In Spark versions that support the missing-column option, unionByName(ds2, true) can fill missing columns with nulls. Use this only when nulls are valid for the missing fields in your data model.

</>
Copy
Dataset<Row> combinedWithMissingColumns = ds1.unionByName(ds2, true);

For method details, refer to the official Apache Spark Dataset Java API.

Append three or more Spark Datasets in Java

To append more than two Datasets, chain union() calls when all input Datasets share the same schema and column order.

</>
Copy
Dataset<Row> allEmployees = ds1
        .union(ds2)
        .union(ds3);

For a larger list of Datasets, validate the schema of each input before appending. A single Dataset with a changed column order or extra column can make the final result incorrect or fail during analysis.

Remove duplicate rows after Spark Dataset union

union() keeps duplicates. This is usually correct for event logs, transactions, or employee records from different sources where repeated-looking rows may still be valid. If the output should contain only unique rows, call distinct() after the append.

</>
Copy
Dataset<Row> appended = ds1.union(ds2);
Dataset<Row> uniqueRows = appended.distinct();

General Pitfalls while concatenating Datasets

If number of columns in the two Datasets do not match, union() method throws an AnalysisException as shown below :

Exception in thread "main" org.apache.spark.sql.AnalysisException: Union can only be performed on tables with the same number of columns, but the first table has 2 columns and the second table has 3 columns;;
'Union
:- Relation[name#8,salary#9L] json
+- Relation[name#21,nn#22L,salary#23L] json

In the above case, there are two columns in the first Dataset, while the second Dataset has three columns.

Fix AnalysisException when Spark Dataset union columns do not match

When you see this error, do not add a random empty column just to make the code run. First decide whether the extra field is required in the final output.

  • If both Datasets should have the same schema, select the columns in the same order before calling union().
  • If the column order differs but the names are correct, use unionByName().
  • If one Dataset has missing columns and your Spark version supports it, use unionByName(other, true) and confirm that null values are acceptable.
  • If you actually need to combine columns from two Datasets, use a Spark join instead of union.

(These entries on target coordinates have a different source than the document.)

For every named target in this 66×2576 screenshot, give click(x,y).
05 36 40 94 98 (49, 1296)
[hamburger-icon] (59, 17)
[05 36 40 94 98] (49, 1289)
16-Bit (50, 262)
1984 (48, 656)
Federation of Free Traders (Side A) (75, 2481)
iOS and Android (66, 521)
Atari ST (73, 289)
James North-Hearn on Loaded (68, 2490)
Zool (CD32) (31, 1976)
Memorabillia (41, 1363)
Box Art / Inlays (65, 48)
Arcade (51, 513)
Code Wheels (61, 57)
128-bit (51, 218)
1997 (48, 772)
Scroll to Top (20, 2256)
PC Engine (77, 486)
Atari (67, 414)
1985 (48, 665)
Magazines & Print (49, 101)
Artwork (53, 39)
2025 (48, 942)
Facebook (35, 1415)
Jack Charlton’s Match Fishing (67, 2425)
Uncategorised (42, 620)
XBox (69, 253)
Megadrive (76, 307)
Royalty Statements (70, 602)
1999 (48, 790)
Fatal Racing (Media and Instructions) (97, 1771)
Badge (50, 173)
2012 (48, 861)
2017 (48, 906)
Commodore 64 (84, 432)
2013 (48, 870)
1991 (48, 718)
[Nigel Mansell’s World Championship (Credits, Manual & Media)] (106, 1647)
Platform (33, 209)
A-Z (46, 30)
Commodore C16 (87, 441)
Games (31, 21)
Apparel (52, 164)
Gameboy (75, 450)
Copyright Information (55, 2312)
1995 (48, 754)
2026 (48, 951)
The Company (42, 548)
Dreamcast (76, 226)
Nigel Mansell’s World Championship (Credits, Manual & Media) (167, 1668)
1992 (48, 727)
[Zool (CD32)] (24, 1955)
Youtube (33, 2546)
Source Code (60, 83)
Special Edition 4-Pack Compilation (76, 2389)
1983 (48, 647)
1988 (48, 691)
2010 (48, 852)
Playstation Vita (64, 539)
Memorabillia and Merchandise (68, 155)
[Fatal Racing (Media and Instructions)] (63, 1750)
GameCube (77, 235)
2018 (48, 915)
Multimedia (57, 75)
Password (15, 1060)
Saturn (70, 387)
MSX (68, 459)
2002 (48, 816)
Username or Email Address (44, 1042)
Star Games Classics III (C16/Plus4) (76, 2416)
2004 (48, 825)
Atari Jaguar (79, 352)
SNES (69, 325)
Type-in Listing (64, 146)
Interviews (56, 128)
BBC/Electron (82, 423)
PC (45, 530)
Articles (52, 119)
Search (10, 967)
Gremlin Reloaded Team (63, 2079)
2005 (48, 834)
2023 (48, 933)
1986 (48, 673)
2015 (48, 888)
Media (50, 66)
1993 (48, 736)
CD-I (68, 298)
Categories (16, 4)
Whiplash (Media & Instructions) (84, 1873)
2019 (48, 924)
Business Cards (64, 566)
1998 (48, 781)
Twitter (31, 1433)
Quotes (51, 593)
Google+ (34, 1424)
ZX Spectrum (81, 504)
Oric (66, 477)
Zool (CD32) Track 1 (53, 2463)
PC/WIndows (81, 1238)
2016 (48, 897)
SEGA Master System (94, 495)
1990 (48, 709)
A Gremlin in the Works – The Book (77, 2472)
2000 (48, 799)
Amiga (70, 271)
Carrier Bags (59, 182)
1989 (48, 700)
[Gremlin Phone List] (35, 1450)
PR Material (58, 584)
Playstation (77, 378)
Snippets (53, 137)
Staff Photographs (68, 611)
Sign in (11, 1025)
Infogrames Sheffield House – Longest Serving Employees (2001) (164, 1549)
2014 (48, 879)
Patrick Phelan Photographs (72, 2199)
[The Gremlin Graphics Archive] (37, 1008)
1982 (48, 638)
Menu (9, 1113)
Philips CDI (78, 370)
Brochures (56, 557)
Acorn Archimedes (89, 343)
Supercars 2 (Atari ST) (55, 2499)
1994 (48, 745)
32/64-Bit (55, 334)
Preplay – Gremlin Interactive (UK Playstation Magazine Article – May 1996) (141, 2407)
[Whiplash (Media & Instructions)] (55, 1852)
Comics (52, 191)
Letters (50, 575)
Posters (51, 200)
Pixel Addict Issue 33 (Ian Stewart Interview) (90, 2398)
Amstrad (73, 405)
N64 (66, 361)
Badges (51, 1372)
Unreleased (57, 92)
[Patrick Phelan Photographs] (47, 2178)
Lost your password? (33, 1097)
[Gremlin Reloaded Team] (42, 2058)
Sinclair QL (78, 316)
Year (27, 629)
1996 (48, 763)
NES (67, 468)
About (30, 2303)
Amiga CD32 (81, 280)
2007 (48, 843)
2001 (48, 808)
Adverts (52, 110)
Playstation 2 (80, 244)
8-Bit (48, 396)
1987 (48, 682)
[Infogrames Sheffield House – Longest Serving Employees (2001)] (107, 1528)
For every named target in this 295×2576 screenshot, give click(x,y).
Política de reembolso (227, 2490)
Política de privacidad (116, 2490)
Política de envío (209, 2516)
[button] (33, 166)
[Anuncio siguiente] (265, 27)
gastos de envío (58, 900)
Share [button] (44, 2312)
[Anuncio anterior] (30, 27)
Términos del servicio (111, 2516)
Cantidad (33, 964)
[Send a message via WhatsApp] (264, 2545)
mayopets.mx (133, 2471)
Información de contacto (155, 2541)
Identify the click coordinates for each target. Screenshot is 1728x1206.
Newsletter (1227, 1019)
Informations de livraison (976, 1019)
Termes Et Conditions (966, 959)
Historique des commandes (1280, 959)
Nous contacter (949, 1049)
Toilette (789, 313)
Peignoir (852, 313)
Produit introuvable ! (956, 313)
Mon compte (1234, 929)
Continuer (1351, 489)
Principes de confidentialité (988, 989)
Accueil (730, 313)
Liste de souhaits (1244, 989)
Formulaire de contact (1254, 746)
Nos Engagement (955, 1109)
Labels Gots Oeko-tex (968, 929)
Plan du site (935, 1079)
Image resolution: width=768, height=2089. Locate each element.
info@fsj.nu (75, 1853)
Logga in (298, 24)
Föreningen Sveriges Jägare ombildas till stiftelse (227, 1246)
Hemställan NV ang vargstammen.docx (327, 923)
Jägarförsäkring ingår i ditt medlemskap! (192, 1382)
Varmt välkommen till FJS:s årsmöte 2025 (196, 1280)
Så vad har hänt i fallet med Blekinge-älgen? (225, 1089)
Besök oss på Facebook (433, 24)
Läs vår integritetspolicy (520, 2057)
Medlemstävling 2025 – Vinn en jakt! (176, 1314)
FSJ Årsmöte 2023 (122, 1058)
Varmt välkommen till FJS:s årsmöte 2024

FAQs on Spark append and concatenate Datasets

Does Spark Dataset.union() remove duplicate rows?

No. Dataset.union() keeps duplicate rows. If you need only unique rows, call distinct() after union().

Does Spark Dataset.union() match columns by name?

No. union() matches columns by position. Use unionByName() when you want Spark to align columns by their names.

Can I concatenate Spark Datasets with different numbers of columns?

Not with plain union(). The input Datasets must have the same number of columns. For missing columns, use unionByName(other, true) if your Spark version supports it and null values are acceptable.

What is the difference between Spark union and join?

union() appends rows from one Dataset below another Dataset. join() combines columns from two Datasets based on a join condition such as matching ids.

How can I append multiple Spark Datasets safely?

Check that every Dataset has the same schema and column order, then chain union() calls. If column order may vary, align columns first or use unionByName().

QA checklist for this Spark Dataset union example

  • Confirm that the tutorial explains row-wise append, not column-wise concatenation.
  • Verify that the Spark Java example uses ds1.union(ds2) for appending rows.
  • Check that the input Datasets have the same column count before running the example.
  • Confirm whether column order is safe for union() or whether unionByName() is the better method.
  • Decide whether duplicate rows should be preserved or removed with distinct().

Conclusion

In this Apache Spark Tutorial – Concatenate two Datasets, we have learnt to use Dataset.union() method to append a Dataset to another with same number of columns. We also covered when to use unionByName(), why column order matters, and how to remove duplicates after appending Spark Datasets.